Selective cannabinoid (CB) receptor agonists
Experimental studies have proven that the endocannabinoid system (ECS), comprising of the cannabinoid receptors (CB), their ligands, such as anandamide = N-arachidonoylethanolamide/AEA, 2-arachidonoylglycerol = 2-AG (endogenous cannabinoids) and tetrahydrocannabinol = THC, and enzymes controlling the turnover of endocannabinoids (fatty acid amide hydrolase = FAAH, known to degrade/hydrolyze anandamide into arachidonic acid and ethanolamine, monoacylglycerol lipase = MAGL, hydrolyzes 2-AG to arachidonic acid and glycerol) is involved in controlling the function of the lower urinary tract in humans. Components of the ECS (CB1, CB2, FAAH) have been shown by Western blot technique and immunohistochemistry to be located in lower urinary tract tissues [82,83,84]. With regard to the prostate, in non-diseased tissue, immunoreactivity specific for CB1 and CB2 was found located in nerves that were also positive for NOS or CGRP; whereas, in nodular hyperplasia, nerves containing CB1 and 2 were scarce or even absent. In tissue bath studies, the CB1/CB2 agonist CP 55940 decreased nerve-mediated contractions of the prostate preparations. Although the effects turned out to be less pronounced than those exerted by allyl isothiocyanate, cinnamaldehyde or sodium hydrogen sulfide, it was concluded that the findings might suggest a role for CB receptors in mechano-afferent signaling and epithelial homeostasis in the human prostate [85]. Up until today, no selective CB receptor agonists, such as CP 55940, JWH-122, LEI101, RCS-4, THJ-2201 and XLR-11, have been investigated in clinical settings with regard to their efficacy to treat LUTS/BPH. Increased understanding of the expression and pharmacology of cannabinoid receptors in the LUT will accelerate research on the clinical use of cannabinoid receptor agonists in the management of dysfunctions of the male LUT, thereby avoiding unfavourable psychotropic effects of these agents.

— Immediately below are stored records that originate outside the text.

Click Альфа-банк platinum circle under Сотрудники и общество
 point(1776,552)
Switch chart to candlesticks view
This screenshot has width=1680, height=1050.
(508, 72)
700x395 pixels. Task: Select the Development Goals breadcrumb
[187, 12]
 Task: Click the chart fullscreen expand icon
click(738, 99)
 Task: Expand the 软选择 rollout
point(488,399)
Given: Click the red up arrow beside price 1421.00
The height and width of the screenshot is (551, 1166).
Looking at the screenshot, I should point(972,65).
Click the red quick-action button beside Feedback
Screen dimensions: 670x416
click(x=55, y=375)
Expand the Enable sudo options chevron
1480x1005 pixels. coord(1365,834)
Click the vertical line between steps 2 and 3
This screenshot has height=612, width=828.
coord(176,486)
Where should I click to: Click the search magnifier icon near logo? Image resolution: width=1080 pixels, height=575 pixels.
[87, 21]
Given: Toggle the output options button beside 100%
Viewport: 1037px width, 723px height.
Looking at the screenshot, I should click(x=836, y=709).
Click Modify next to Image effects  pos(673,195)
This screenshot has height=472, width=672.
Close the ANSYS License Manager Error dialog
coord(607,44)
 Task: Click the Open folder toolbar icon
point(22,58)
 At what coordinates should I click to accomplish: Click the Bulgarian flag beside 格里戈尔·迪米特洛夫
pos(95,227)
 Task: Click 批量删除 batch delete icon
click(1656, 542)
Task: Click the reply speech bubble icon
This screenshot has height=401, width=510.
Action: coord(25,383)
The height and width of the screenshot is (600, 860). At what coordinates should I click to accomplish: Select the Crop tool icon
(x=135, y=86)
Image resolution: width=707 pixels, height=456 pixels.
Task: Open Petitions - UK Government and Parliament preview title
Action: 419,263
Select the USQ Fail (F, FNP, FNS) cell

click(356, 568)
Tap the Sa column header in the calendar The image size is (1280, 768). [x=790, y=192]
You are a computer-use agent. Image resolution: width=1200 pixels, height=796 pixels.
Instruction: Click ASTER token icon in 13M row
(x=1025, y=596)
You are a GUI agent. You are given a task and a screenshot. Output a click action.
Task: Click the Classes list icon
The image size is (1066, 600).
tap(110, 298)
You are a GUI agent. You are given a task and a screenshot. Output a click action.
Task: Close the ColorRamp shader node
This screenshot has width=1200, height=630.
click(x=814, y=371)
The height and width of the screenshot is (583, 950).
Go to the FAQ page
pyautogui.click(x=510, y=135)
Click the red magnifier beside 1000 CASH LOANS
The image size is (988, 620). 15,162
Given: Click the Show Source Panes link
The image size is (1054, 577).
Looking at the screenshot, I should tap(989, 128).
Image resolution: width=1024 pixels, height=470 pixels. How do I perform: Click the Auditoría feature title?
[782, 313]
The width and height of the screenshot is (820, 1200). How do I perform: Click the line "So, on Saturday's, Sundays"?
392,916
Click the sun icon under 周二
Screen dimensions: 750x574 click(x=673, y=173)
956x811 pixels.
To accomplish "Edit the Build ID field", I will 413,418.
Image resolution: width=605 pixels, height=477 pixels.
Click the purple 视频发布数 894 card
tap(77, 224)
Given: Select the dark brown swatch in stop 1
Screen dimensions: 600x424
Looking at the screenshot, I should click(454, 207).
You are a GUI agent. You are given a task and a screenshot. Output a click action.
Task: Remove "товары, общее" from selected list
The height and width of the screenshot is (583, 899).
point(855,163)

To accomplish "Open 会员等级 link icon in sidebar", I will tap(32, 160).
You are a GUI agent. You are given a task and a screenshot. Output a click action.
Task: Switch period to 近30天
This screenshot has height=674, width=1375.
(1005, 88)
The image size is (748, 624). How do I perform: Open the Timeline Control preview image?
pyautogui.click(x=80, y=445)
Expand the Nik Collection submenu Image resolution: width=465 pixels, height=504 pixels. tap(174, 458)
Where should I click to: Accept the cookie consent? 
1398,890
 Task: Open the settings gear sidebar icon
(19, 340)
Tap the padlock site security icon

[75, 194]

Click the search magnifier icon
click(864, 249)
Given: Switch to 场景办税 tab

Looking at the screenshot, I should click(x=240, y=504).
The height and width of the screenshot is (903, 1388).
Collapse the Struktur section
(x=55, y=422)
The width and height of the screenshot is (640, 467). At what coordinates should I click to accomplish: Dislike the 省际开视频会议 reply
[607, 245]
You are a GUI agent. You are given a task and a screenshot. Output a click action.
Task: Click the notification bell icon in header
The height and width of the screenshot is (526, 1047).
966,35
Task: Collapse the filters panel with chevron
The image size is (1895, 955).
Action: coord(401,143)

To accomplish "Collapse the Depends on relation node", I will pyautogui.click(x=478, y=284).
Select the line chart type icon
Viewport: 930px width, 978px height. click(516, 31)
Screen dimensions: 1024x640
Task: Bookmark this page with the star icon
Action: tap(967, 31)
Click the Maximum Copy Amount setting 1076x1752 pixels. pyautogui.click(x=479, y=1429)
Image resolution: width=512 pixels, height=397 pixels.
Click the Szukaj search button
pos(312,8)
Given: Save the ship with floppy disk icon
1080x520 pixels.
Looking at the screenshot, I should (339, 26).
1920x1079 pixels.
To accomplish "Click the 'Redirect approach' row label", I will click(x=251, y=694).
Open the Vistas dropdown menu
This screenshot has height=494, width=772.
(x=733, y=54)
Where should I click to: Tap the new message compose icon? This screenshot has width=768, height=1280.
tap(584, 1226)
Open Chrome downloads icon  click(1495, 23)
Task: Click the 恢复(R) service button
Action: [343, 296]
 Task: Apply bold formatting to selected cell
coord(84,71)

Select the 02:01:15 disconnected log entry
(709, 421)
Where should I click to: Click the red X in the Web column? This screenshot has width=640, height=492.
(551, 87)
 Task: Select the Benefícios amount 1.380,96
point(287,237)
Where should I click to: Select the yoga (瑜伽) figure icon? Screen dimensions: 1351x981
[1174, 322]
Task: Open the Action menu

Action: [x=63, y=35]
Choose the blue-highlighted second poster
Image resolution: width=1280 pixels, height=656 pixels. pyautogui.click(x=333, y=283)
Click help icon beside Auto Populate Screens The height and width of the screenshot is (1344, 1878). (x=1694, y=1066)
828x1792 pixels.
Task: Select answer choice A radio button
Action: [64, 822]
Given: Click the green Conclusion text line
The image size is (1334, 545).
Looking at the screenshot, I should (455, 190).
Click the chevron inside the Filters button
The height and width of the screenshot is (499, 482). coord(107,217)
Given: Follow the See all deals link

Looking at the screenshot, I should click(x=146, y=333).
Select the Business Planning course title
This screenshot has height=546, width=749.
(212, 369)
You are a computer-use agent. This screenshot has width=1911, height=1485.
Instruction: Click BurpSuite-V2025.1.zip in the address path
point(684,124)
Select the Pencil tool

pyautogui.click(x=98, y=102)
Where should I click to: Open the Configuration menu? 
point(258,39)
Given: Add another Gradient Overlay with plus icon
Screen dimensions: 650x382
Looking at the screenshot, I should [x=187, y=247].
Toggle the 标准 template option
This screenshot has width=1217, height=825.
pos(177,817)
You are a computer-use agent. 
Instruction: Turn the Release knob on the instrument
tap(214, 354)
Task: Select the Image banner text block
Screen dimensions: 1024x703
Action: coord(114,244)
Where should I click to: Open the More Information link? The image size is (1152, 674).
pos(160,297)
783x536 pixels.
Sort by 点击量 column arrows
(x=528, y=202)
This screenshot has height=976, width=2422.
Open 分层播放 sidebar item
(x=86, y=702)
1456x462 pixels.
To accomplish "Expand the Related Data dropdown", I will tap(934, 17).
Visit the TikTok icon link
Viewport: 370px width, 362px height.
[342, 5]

NX-1207 (fexapotide triflutate, neuropeptide, precise mechanism of action yet unspecified)
NX-1207 (fexapotide triflutate, FT), which is currently being developed for clinical use to target LUTS associated with BPH by Nymox Pharmaceutical Corp. (Hasbrouck Heights, NJ, USA) and Serex Inc. (Montreal, Quebec, Canada), is a peptidergic compound supposed to act via exerting pro-apoptotic properties and neurochemical effects. The precise mechanism of action of the drug has not yet been fully specified by the sponsoring companies. Following transrectal injection (2.5 mg FT) into the prostate in an office-based procedure, NX-1207 promotes pro-apoptotic events, which may eventually induce focal cell loss, thereby leading to a reduction in prostate volume with subsequent both short- and long-term improvement in storage and voiding symptoms [86,87,88]. In a number of phase 2 clinical trials, the compound has been shown to improve symptoms substantially better than the currently approved medications for BPH treatment administered orally. Changes in IPSS from baseline were higher and the incidence of AUR or surgical intervention for BPH was reduced in patients treated with FT when compared to the placebo group or a cohort who was on conventional oral medications for BPH. No significant safety issues were reported by the patients or investigators [89]. Larger Phase 3 protocols will show whether NX-1207 is a candidate for an efficacious, safe and well-tolerated First-in-Class Drug to be used for the minimally invasive, hospital or office-based treatment of patients with BPH of all severity degrees.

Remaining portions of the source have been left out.